«M i dispiace, devo andare, il mio posto è là...». La musica dei Pooh arriva da una festa di matrimonio poco lontana e fa da sottofondo a Stefano Parisi, mentre critica il governo Renzi su economia e riforme, attacca il neostatalismo della Confindustria, esprime dubbi sul sistema giudiziario che «genera incertezza» alle imprese, invita a «cambiare le politiche pubbliche per lo sviluppo, andando oltre privatizzazioni e cessioni».
È l'economia secondo Parisi, in trasferta a Lodi lunedì, subito dopo l'incontro a Villa Certosa con Silvio Berlusconi. Cena in piazza con Franco Debenedetti, autore di Scegliere i vincitori, salvare i perdenti, poi la presentazione del libro organizzata da Lodi liberale in un'aula della biblioteca ristrutturata di fresco da Michele De Lucchi. All'ingresso, applausi al fondatore di Chili (così recita il cartellino sul palco dei relatori), poi si parte e l'attenzione sale.
Leit-motiv della serata è un'orgogliosa rivendicazione del liberalismo popolare del 1994 di Berlusconi, ma non «delle grandi imprese che chiedono di non avere vincoli» né dell'«Europa, che è liberale ma viene respinta perché fatta da élites». Un liberalismo di popolo da attualizzare alle nuove frontiere: welfare, famiglie e privato sociale, concorrenza tra Stato e imprese nell'offrire servizi pubblici. «C'è una cultura ipocrita, che non prende atto che nel welfare un ruolo fondamentale ce l'hanno le famiglie con un anziano, un disabile, un disoccupato.
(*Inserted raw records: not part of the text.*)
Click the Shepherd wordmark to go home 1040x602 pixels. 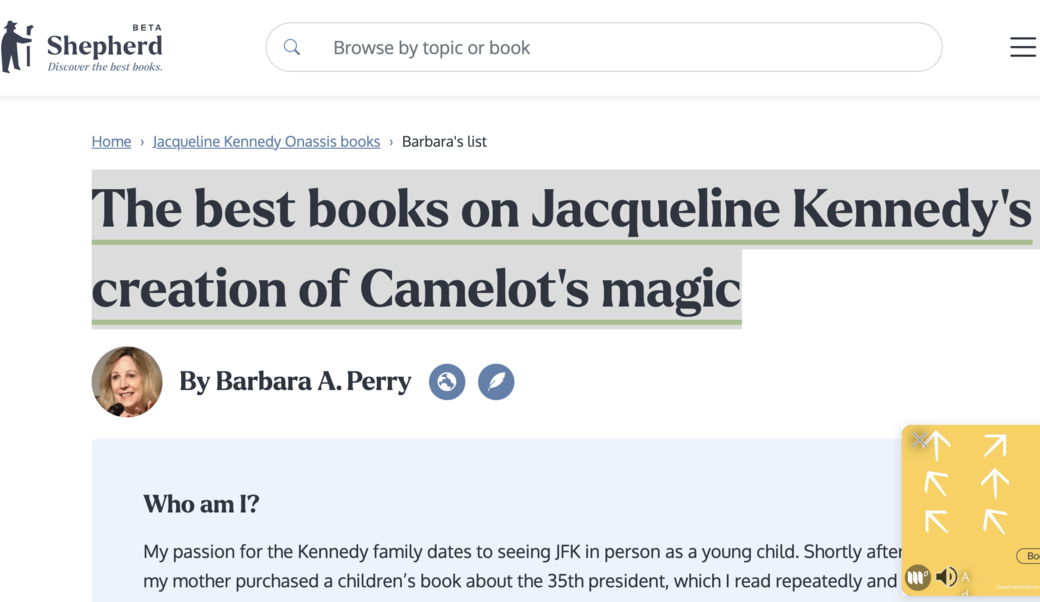pos(105,43)
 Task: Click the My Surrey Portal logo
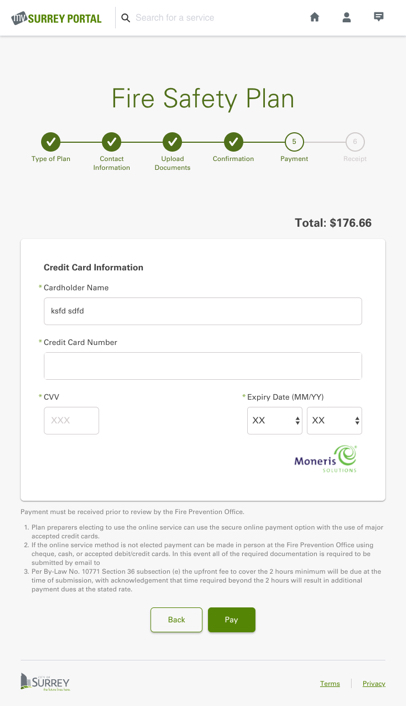56,18
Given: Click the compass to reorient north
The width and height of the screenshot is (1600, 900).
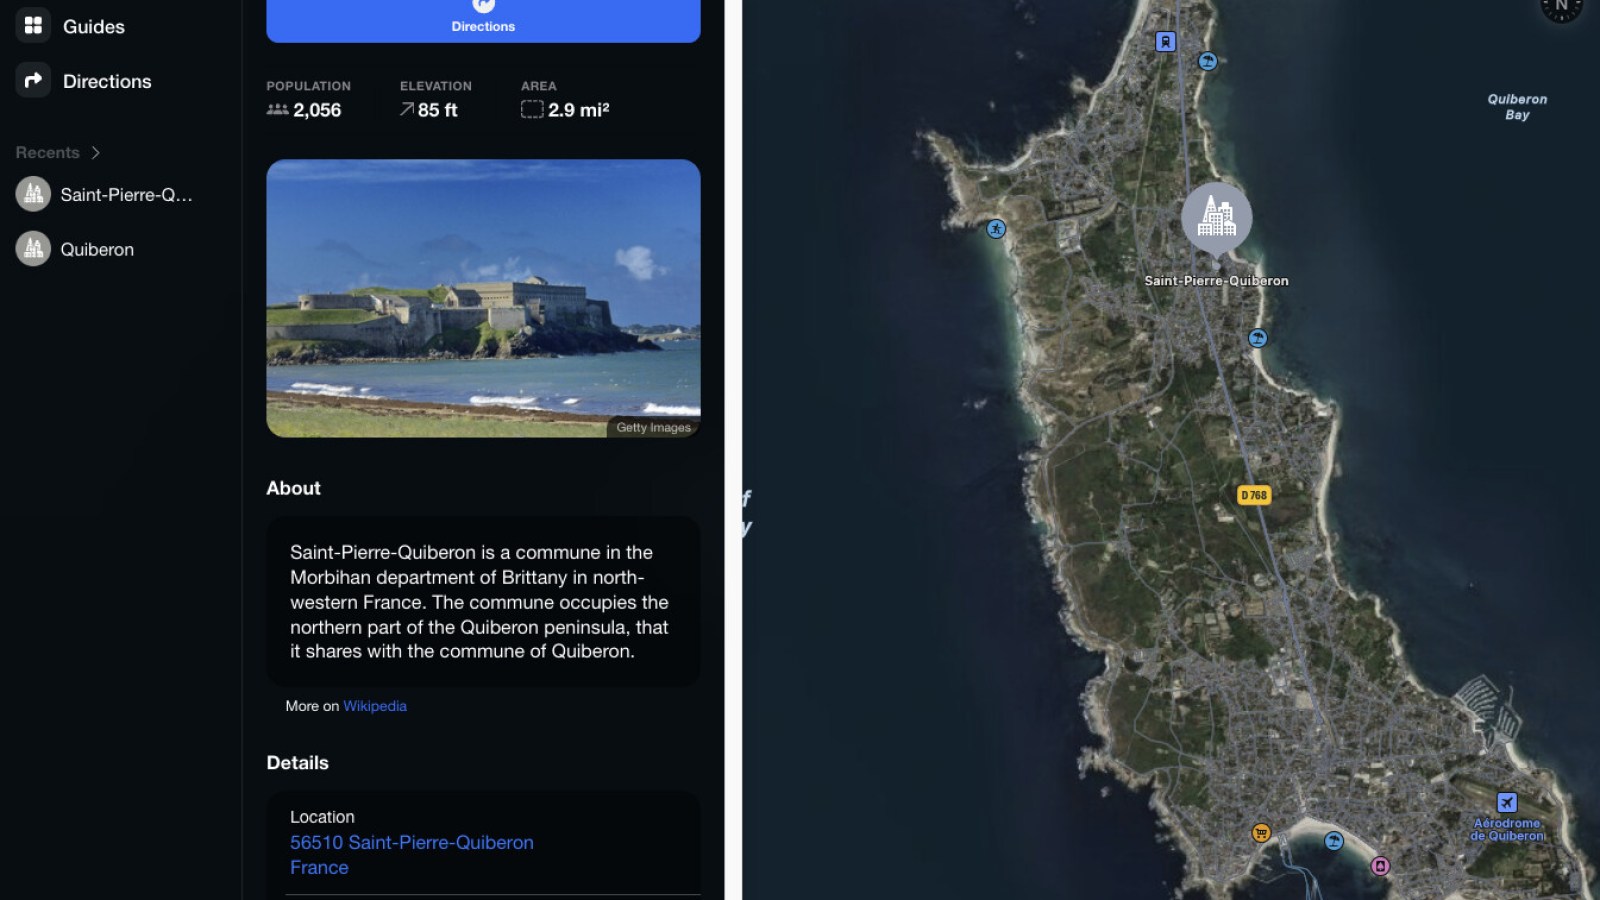Looking at the screenshot, I should (1560, 10).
Vogliamo riconoscere a queste famiglie benefici fiscali?».
La piccola platea è eterogenea, visti i disputanti, va dall'anziano e battagliero reduce dai campi di concentramento a giovani di sinistra a simpatizzanti azzurri a gente senza dimora politica ma intellettualmente curiosa. Molti i punti di distanza tra Parisi e Debenedetti sull'attualità, ma la lettura è simile: ha fatto il suo tempo lo Stato che decide dove e come deve andare l'economia. Così, se è Debenedetti a regalare l'assist sul presidente di Confindustria, Vincenzo Boccia («assurdo che chieda una politica industriale per il Paese»), Parisi schiaccia: «Che Confindustria chieda una politica industriale, e non un Paese competitivo, è culturalmente molto grave». Poi: «Sindacato e Confindustria hanno perso rappresentatività».
Vengono in mente battibecchi e defezioni di Berlusconi ai grandi appuntamenti degli industriali. Un po' la ragione per cui in tanti dicono che le parole di Parisi sono già sentite e le facce già viste, che gli italiani non sono liberali, il liberalismo non può attecchire e lui non può farcela. Lui replica che non è la teoria del '94 l'errore, ma ciò in cui è degenerata: «Nel '94 Berlusconi fece passare il messaggio di un liberalismo non elitario, come libertà per tutti, che si radicò nella cultura. Adesso mandiamo messaggi troppo confusi e statalisti». Come la difesa della regolarizzazione dei precari della scuola, che avviene anche nel centrodestra, o articolo 18 e lavoratori pubblici. O un certo filo renzismo sul Job Act. Invece, sostiene, «il governo non ha liberalizzato per nulla il mercato del lavoro: siamo uno dei pochi Paesi europei in cui se un'azienda vuole licenziare per giusta causa deve andare dal giudice». Gli attacchi a Renzi non finiscono qui.
«La riforma istituzionale non ha coraggio, il coraggio è porre le questioni in modo semplice. Se invece di cincischiare e rompere con Berlusconi su una stupidata, perché se sapessimo su cosa hanno rotto... Adesso avremmo una riforma». Così non pare. E il suo «No» al referendum è ancora più forte è chiaro.